Pour suivre cette application du relèvement des prix dans la filière, un rapport d’étape a été commandité par le Ministère de l’agriculture. Ce 22 juillet, il concluait sur le relèvement variable pour la viande bovine selon les situations et indiquait qu’ « en viande bovine, la cotation moyenne a augmenté de 10 centimes d’euros/kg alors que les engagements pris devaient conduire à une hausse des cours de 20 centimes sur le dernier mois ».

La filière lait quand à elle, fait face depuis avril 2015 à la fin des quotas laitiers, fin commune à tous les pays membres de l’UE. Les producteurs européens (français, irlandais ou encore allemands) ont maintenu voire augmenté leur production laitière, souhaitant répondre à la demande à venir des pays émergents (comme la Chine) qui pour l’instant ne se fait pas encore sentir de manière flagrante. Soumis à une demande stagnante et donc à une diminution des prix, les opérateurs du lait ont convenu d’une augmentation du prix au litre jusqu’à décembre 2015 , une hausse du prix du lait qui n’aura qu’un impact limité d’après les syndicats agricoles (pour en savoir plus sur la fin des quotas laitiers)

 

Ne pouvant agir directement sur les prix (au risque de condamnation pour l’organisation d’un fonctionnement anticoncurrentiel du marché), le Ministre de l’agriculture français a lancé un plan d’urgence de 600 millions d’euros à la filière élevage. Ce dispositif compte 24 mesures, il vise entre autres à (1) désendetter les éleveurs (par exemple avec le report des cotisations sociales) ; (2) à répondre aux conséquences de la sécheresse (elle peut impliquer une augmentation du nombre d’animaux abattus et donc à un engorgement de l’offre en viande bovine) et (3) à promouvoir «la viande bovine française » et l’approvisionnement local. De façon assez surprenante, le rôle de l’Europe n’est mentionné que deux fois sur les 24 mesures que contient le plan : mesure 20 qui prévoit le financement des projets de méthanisation par l’Europe, et mesure 24 qui prévoit d’engager des discussions auprès des instances européennes pour le déclassement du loup comme espèce strictement protégée afin d’aider l’élevage ovin. Ce plan d’urgence n’a pas fait l’unanimité : « donne peu de perspectives », « reports d’échéances », « mesures classiques », les critiques sont nombreuses  (Dossier FNSEA, Communiqué de presse de la Confédération paysanne).

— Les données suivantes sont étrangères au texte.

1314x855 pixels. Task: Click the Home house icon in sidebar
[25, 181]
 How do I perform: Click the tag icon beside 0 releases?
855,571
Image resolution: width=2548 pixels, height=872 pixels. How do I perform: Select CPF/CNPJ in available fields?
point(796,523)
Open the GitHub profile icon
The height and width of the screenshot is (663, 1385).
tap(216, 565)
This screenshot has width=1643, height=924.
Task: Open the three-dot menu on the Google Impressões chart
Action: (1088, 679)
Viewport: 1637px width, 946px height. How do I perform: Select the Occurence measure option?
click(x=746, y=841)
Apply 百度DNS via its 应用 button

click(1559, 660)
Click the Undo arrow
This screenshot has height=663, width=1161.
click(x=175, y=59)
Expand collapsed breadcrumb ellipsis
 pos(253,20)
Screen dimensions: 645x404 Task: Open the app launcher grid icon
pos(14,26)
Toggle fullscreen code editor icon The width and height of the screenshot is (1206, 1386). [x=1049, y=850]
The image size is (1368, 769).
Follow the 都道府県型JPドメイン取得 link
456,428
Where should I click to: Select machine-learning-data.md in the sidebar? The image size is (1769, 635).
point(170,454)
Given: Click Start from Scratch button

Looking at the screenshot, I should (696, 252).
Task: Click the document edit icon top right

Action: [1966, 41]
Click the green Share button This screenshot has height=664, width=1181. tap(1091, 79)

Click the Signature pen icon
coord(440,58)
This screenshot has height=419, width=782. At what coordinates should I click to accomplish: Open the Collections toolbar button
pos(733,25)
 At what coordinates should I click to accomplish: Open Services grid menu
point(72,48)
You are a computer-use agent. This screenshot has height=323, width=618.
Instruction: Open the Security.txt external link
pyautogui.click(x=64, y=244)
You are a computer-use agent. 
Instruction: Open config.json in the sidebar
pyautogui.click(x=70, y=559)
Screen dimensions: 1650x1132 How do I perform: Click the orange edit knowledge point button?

Le Conseil des ministres européens de l’agriculture se réunira à Bruxelles le 7 septembre prochain pour faire le point sur la crise de l’élevage et en particulier du lait. La France propose à l’ordre du jour : que les mesures d’intervention publique et de stockage privé des produits laitiers industriels soient prolongées au-delà du 30 septembre 2015, date prévue initialement pour la fin de ce dispositif ; que le prix européen d’intervention sur le lait soit relevé. Ce mécanisme de soutien européen, activé en cas d’effondrement des cours, ne se déclenche actuellement que lorsque le prix tombe à 22 centimes le litre ; que des outils de régulation à l’échelle européenne soient mis en place afin d’être en capacité collective d’atténuer les conséquences de la suppression des quotas laitiers et de prévenir les crises de marché dans un environnement mondialisé. Par contre, la question des distorsions de concurrence au sein de l’UE ne sera pas abordée le 7 septembre car « ce sont des sujets qui dépassent les compétences directes du conseil agricole », a ajouté le Ministre.